Not so fast: Yesterday’s U.S. Supreme Court ruling on “disparate impacts” in a housing discrimination case does, too, have implications for auto lending, said an attorney who’s an expert in government regulation of financial services.
“This is of enormous concern to dealers and vehicle finance companies,” said Mark Joseph Kenney, chair of the Severson & Werson law firm in San Francisco, in an email.
This argument will likely go on for a while. “Views are all across the board,” even among attorneys who specialize in this space, said Nick Smyth, an attorney with Reed Smith LLP, and a former enforcement attorney with the Consumer Financial Protection Bureau.
Kenney disagreed with an Auto Finance News post yesterday in which a couple of other attorneys said the Supreme Court ruling would probably have no effect one way or the other on the CFPB’s use of the disparate impact theory to accuse auto lenders — and indirectly, dealers — of discrimination.
The CFPB argues that by allowing dealerships to set their own dealer markup on loans, they also allow dealerships to charge higher prices for legally protected groups like minorities, compared with “similarly situated” borrowers who don’t belong to protected classes.
Under the disparate impact theory, only the end result matters, regardless whether the discrimination is intentional.

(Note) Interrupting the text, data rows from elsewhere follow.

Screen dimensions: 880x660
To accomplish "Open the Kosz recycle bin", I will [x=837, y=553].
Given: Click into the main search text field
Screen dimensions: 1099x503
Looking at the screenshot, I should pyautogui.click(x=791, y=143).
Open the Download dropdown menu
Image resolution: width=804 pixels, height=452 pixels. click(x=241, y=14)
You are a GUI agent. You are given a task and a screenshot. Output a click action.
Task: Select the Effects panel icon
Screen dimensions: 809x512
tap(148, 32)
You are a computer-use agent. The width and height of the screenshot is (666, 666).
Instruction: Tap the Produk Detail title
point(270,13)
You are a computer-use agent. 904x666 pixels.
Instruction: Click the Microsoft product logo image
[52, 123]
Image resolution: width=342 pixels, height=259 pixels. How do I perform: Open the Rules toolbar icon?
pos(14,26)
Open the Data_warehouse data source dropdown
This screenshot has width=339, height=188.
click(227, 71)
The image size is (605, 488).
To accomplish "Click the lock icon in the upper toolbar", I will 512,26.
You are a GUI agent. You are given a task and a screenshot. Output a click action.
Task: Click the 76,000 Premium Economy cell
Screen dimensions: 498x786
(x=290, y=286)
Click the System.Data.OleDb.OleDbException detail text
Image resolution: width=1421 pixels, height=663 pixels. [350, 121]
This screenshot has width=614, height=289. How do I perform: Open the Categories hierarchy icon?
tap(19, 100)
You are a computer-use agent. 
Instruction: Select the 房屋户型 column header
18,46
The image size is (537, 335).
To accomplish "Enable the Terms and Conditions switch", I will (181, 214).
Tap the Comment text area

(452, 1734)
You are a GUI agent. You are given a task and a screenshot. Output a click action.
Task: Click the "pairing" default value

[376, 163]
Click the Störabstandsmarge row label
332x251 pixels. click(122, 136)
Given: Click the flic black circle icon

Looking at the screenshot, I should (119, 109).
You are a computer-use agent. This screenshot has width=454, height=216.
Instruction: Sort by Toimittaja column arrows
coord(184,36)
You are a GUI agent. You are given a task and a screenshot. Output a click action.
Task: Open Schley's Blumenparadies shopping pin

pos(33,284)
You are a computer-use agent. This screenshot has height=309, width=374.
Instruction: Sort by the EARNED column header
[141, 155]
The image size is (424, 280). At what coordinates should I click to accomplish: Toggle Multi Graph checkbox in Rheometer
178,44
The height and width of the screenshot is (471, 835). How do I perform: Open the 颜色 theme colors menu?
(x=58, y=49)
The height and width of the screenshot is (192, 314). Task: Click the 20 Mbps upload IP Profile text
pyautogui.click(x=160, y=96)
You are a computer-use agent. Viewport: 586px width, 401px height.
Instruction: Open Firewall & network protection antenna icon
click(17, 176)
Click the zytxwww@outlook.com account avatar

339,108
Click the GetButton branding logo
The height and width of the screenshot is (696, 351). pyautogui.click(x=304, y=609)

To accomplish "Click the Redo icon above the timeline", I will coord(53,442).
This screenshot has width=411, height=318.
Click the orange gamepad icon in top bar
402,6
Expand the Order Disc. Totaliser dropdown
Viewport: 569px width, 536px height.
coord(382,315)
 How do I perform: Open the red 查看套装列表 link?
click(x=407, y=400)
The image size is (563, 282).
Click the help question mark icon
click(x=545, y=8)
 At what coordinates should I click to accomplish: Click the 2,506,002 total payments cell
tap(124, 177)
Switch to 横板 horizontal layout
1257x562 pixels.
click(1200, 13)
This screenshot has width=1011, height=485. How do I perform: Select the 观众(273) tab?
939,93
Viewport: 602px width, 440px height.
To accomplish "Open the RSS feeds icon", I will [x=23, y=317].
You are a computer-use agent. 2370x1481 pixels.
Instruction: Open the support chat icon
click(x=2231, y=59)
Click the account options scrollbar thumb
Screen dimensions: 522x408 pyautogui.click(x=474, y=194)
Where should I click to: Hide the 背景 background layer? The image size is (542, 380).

The financial services industry disagrees with the theory, but a disparate impact case never made it all the way to the Supreme Court before now without being settled first.
In the housing case, the Supreme Court “confirmed the utility of Disparate Impact analysis to impose liability under FHA,” the Fair Housing Act, Kenney said.
However, he said the detailed argument in the majority’s ruling “raises very serious doubt as to the availability of the Disparate Impact tool under the Equal Credit Opportunity Act,” the relevant law for auto lenders.